**Task to complete**
Output the records below verbatim, beginning at the line that contains "What do you see at coordinates (645, 489)" and stopping after the line that contains "coordinates (1046, 47).".

[Records from a dataset]

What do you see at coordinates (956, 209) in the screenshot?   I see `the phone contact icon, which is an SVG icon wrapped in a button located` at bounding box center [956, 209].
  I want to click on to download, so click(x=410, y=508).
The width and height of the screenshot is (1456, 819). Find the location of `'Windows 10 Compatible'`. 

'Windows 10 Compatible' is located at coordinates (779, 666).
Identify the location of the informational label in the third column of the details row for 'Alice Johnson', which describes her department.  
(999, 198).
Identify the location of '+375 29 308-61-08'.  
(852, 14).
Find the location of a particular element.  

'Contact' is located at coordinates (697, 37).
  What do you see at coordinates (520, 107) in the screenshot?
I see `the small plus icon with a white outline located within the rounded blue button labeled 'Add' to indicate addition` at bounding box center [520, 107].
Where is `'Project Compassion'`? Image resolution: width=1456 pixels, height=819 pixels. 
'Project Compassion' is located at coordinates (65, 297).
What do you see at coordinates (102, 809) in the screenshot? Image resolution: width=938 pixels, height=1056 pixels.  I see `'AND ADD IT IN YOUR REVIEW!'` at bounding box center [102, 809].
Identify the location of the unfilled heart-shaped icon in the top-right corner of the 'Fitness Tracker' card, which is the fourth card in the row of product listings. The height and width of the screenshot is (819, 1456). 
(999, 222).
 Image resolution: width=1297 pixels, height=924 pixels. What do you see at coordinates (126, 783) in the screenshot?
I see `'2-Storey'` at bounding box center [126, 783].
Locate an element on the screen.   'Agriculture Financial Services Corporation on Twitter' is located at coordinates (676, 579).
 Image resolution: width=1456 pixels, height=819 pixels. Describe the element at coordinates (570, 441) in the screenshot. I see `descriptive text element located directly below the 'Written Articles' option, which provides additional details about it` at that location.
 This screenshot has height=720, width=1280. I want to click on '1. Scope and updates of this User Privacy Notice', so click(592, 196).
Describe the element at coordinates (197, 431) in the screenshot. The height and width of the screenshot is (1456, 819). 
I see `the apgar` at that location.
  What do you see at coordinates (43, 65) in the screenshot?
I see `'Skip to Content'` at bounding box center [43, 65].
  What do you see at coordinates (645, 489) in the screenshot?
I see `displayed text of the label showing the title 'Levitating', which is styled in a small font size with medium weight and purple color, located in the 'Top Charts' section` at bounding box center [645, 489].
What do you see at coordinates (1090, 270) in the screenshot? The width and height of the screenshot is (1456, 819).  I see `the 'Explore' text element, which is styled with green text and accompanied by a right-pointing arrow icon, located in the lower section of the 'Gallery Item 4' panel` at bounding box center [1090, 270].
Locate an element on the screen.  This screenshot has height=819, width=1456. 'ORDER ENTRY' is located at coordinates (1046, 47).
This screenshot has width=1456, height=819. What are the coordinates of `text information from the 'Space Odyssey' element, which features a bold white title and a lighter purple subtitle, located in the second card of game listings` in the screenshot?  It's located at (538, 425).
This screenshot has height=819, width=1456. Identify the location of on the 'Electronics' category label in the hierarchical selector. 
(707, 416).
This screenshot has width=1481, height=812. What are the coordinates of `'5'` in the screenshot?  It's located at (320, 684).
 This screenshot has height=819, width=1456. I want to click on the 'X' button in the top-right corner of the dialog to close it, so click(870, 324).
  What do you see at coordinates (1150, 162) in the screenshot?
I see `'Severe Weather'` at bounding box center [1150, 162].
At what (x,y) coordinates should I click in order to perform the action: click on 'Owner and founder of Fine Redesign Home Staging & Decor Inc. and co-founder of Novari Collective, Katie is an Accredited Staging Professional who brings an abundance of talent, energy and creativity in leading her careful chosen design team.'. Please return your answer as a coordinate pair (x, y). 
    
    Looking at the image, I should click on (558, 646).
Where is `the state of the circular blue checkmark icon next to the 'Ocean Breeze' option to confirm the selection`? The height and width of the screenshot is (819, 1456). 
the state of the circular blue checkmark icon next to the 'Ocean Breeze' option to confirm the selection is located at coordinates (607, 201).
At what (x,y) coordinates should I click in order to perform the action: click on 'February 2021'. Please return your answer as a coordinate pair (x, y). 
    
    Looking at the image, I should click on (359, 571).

**Answer**
  What do you see at coordinates (645, 489) in the screenshot?
I see `displayed text of the label showing the title 'Levitating', which is styled in a small font size with medium weight and purple color, located in the 'Top Charts' section` at bounding box center [645, 489].
What do you see at coordinates (1090, 270) in the screenshot? The width and height of the screenshot is (1456, 819).  I see `the 'Explore' text element, which is styled with green text and accompanied by a right-pointing arrow icon, located in the lower section of the 'Gallery Item 4' panel` at bounding box center [1090, 270].
Locate an element on the screen.  This screenshot has height=819, width=1456. 'ORDER ENTRY' is located at coordinates (1046, 47).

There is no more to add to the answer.